--- PROVIDED MATERIAL ---
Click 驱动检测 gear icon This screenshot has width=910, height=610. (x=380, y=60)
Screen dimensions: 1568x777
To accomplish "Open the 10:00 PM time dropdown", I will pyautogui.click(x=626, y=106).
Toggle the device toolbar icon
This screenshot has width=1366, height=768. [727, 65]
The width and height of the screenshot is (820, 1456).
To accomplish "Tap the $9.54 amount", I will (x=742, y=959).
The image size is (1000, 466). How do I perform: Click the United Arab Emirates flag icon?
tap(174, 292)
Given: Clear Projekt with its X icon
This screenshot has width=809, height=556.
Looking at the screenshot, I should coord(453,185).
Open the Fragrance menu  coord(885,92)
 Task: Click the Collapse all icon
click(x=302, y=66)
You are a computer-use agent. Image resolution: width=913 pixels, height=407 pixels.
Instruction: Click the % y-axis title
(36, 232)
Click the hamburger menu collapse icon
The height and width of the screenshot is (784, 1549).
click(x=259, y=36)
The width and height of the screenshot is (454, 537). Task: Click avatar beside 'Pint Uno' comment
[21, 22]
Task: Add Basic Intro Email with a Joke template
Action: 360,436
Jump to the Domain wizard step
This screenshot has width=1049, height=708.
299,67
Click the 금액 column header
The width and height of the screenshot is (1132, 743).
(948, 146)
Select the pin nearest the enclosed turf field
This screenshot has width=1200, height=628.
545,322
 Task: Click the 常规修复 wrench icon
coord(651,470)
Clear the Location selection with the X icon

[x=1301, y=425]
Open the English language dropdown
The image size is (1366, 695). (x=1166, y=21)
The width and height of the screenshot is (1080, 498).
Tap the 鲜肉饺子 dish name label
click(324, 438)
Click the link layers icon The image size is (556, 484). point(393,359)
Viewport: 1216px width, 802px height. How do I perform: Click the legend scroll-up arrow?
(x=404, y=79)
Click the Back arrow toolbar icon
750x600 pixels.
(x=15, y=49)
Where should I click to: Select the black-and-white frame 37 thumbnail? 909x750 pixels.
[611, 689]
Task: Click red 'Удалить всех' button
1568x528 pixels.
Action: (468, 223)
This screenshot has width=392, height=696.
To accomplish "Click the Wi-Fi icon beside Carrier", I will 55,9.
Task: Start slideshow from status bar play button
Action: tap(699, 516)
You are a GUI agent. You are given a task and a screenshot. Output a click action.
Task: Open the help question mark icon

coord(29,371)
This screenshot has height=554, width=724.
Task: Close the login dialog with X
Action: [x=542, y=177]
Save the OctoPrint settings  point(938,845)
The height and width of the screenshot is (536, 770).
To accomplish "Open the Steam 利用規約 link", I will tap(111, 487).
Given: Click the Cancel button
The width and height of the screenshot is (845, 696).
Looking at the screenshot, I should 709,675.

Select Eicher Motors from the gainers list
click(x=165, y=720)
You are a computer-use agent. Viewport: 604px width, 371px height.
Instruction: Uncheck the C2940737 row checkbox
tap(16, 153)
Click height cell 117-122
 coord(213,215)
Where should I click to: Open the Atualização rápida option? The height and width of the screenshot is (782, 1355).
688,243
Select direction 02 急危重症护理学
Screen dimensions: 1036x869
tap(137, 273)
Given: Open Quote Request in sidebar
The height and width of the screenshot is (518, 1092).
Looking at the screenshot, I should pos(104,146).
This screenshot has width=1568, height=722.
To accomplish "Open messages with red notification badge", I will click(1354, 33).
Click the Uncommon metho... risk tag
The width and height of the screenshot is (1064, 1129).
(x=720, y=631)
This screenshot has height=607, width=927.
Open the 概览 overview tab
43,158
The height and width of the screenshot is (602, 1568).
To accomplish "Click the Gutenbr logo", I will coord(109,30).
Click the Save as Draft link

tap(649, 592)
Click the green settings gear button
---
**WORK TASK**.
Precisely the lines between those holding "Open the English language dropdown" and "You are a GUI", inclusive, are to be reproduced from the listing above, with nothing added.

**TASK OUTPUT**.
Open the English language dropdown
The image size is (1366, 695). (x=1166, y=21)
The width and height of the screenshot is (1080, 498).
Tap the 鲜肉饺子 dish name label
click(324, 438)
Click the link layers icon The image size is (556, 484). point(393,359)
Viewport: 1216px width, 802px height. How do I perform: Click the legend scroll-up arrow?
(x=404, y=79)
Click the Back arrow toolbar icon
750x600 pixels.
(x=15, y=49)
Where should I click to: Select the black-and-white frame 37 thumbnail? 909x750 pixels.
[611, 689]
Task: Click red 'Удалить всех' button
1568x528 pixels.
Action: (468, 223)
This screenshot has width=392, height=696.
To accomplish "Click the Wi-Fi icon beside Carrier", I will 55,9.
Task: Start slideshow from status bar play button
Action: tap(699, 516)
You are a GUI agent. You are given a task and a screenshot. Output a click action.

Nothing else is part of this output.